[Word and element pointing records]
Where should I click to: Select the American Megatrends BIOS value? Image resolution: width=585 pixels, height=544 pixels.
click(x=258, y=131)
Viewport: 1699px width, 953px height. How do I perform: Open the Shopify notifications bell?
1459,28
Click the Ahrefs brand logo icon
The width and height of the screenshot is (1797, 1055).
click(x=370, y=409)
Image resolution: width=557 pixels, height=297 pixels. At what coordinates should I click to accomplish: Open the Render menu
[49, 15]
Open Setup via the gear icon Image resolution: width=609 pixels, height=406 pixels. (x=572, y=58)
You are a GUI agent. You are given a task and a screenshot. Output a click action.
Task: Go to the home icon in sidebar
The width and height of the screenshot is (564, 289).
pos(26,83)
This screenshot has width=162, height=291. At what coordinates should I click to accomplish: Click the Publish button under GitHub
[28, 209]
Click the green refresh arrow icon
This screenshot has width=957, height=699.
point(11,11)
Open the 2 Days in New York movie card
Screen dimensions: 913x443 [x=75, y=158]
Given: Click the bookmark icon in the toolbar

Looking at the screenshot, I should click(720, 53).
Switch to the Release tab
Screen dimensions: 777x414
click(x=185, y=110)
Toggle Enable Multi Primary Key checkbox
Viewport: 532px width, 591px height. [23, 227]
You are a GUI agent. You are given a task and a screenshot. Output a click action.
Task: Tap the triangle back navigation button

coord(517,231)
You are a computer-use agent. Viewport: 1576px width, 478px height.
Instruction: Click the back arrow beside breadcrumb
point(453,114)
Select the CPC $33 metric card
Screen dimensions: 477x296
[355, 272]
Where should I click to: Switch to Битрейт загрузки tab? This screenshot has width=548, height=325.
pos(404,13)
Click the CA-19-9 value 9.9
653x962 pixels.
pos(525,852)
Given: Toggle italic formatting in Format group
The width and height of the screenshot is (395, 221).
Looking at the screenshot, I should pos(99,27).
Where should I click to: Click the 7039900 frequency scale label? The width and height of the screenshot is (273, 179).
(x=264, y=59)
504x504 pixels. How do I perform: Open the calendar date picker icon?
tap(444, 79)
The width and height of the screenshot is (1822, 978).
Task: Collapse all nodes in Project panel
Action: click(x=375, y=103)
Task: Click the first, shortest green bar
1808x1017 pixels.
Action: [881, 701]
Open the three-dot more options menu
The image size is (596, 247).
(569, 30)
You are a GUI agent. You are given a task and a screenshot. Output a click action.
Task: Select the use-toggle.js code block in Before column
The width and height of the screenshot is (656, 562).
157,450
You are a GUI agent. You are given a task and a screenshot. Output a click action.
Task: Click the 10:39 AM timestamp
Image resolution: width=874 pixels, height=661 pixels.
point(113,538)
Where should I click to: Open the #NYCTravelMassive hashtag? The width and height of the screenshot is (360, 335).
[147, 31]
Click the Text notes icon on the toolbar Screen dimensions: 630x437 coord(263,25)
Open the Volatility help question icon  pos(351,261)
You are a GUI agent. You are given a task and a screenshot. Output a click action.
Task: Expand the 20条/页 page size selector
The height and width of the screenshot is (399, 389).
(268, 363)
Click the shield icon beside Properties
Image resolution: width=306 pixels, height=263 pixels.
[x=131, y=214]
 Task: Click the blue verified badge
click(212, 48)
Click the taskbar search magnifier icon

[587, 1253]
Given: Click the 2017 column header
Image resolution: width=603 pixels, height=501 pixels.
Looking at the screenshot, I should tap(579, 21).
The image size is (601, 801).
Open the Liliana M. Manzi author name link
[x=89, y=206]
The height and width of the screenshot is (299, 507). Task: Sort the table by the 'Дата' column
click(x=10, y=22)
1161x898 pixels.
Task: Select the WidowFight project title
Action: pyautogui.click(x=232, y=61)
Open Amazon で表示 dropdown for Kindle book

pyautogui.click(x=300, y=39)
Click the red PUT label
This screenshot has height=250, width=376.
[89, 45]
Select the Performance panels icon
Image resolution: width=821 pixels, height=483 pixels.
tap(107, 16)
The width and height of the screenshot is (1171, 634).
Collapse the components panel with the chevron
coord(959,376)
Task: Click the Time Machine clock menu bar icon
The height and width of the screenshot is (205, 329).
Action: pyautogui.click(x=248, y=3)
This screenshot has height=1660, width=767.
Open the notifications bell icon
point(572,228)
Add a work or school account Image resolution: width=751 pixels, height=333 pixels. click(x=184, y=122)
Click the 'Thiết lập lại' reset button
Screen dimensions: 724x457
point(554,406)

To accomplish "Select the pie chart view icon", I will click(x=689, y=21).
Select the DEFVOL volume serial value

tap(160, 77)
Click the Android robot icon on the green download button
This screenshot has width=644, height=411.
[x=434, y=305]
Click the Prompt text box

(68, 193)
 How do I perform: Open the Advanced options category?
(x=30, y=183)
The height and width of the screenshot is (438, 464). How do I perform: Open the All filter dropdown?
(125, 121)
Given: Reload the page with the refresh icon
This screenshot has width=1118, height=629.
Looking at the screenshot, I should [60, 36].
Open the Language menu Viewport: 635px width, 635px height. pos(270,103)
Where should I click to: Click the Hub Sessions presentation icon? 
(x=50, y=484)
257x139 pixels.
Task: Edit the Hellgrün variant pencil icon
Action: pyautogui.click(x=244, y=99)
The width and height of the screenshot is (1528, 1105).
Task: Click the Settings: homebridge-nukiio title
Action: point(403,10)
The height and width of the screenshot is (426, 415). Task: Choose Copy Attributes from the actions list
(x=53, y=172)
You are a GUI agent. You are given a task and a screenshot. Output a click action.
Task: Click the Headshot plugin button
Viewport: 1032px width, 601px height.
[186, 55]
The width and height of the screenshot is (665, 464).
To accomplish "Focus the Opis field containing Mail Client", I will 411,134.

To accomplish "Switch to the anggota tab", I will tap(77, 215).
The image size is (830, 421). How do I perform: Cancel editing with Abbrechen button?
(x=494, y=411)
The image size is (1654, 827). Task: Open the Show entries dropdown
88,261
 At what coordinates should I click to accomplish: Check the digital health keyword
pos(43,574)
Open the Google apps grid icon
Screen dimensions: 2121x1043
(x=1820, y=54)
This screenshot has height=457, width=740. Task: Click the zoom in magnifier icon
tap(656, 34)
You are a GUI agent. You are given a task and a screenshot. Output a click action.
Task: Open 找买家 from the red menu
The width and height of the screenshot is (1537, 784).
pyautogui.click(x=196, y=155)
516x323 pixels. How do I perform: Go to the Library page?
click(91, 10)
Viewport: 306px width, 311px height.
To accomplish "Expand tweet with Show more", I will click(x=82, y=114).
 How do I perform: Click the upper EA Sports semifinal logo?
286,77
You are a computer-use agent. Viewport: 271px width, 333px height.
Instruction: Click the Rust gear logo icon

• [Exercise]: Copy out the records verbatim, starting at the line with "Given: Click the 2017 column header" and ending with the line with "[x=89, y=206]", both of those lines included.

• [Response for this exercise]:
Given: Click the 2017 column header
Image resolution: width=603 pixels, height=501 pixels.
Looking at the screenshot, I should tap(579, 21).
The image size is (601, 801).
Open the Liliana M. Manzi author name link
[x=89, y=206]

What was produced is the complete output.